■ Information supplied ■
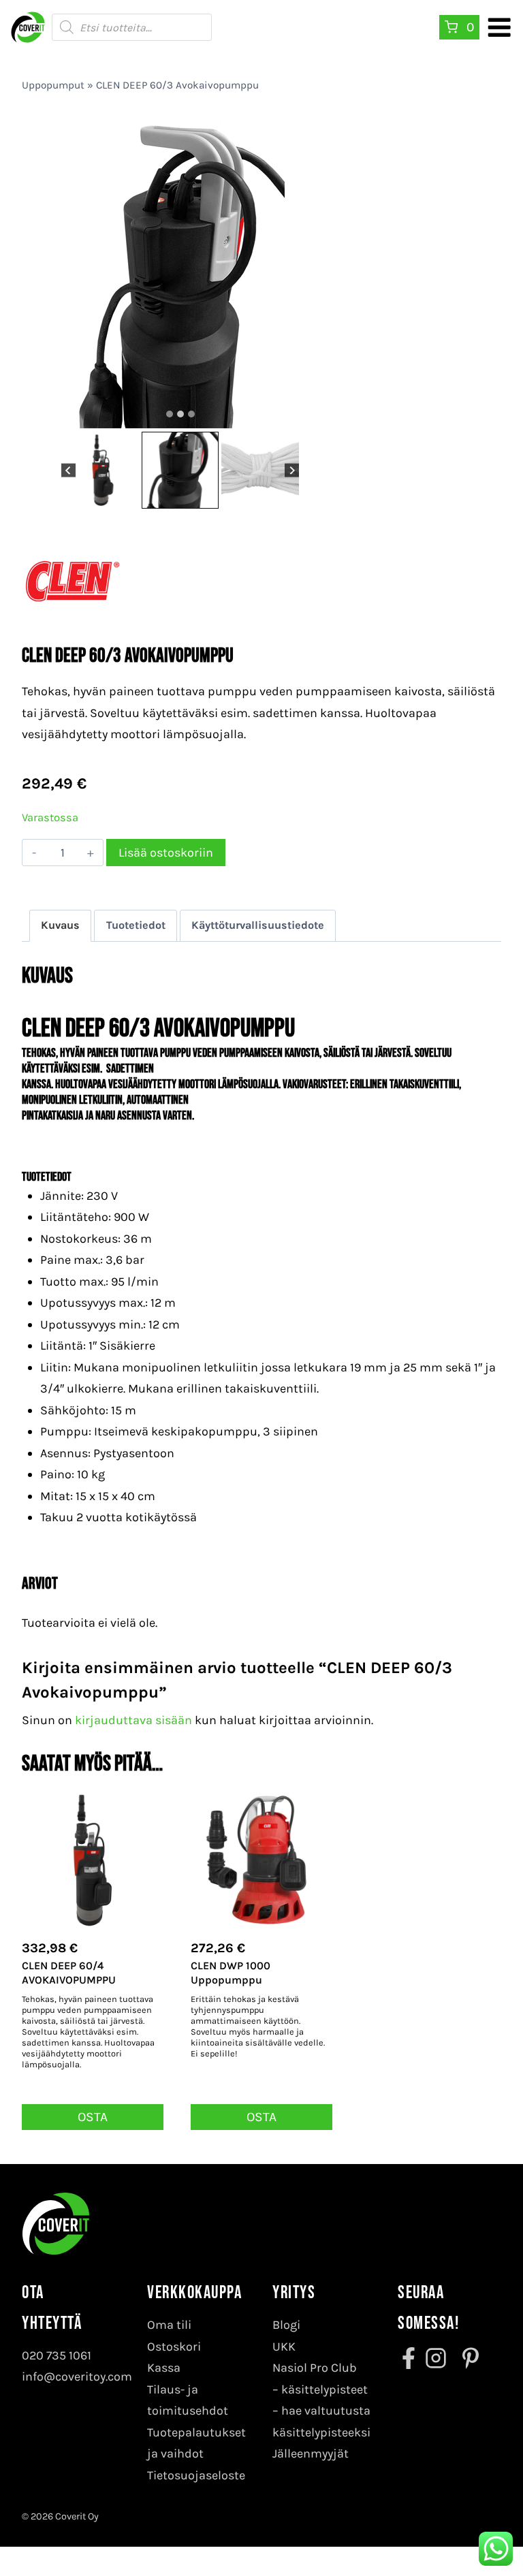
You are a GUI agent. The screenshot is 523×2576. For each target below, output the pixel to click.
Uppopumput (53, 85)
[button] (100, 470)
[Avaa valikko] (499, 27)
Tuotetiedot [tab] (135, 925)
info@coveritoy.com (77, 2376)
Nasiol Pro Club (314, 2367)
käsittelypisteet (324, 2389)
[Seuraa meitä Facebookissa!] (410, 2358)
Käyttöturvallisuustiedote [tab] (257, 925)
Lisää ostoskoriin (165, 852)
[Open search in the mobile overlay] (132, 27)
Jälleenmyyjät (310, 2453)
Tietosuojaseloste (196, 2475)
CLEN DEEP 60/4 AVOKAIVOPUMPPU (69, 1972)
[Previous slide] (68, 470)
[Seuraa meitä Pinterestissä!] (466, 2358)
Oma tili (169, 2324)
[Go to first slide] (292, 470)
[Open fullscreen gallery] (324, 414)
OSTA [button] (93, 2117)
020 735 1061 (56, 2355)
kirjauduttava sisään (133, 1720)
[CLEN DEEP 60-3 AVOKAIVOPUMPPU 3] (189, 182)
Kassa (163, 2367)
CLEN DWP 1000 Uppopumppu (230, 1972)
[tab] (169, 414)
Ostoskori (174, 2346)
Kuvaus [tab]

■ Exercise directions ■
Print the listing again exactly, please. Keep the pictures out of it.

■ The completed task ■
You are a GUI agent. The screenshot is 523×2576. For each target below, output the pixel to click.
Uppopumput (53, 85)
[button] (100, 470)
[Avaa valikko] (499, 27)
Tuotetiedot [tab] (135, 925)
info@coveritoy.com (77, 2376)
Nasiol Pro Club (314, 2367)
käsittelypisteet (324, 2389)
[Seuraa meitä Facebookissa!] (410, 2358)
Käyttöturvallisuustiedote [tab] (257, 925)
Lisää ostoskoriin (165, 852)
[Open search in the mobile overlay] (132, 27)
Jälleenmyyjät (310, 2453)
Tietosuojaseloste (196, 2475)
CLEN DEEP 60/4 AVOKAIVOPUMPPU (69, 1972)
[Previous slide] (68, 470)
[Seuraa meitä Pinterestissä!] (466, 2358)
Oma tili (169, 2324)
[Go to first slide] (292, 470)
[Open fullscreen gallery] (324, 414)
OSTA [button] (93, 2117)
020 735 1061 (56, 2355)
kirjauduttava sisään (133, 1720)
[CLEN DEEP 60-3 AVOKAIVOPUMPPU 3] (189, 182)
Kassa (163, 2367)
CLEN DWP 1000 Uppopumppu (230, 1972)
[tab] (169, 414)
Ostoskori (174, 2346)
Kuvaus [tab]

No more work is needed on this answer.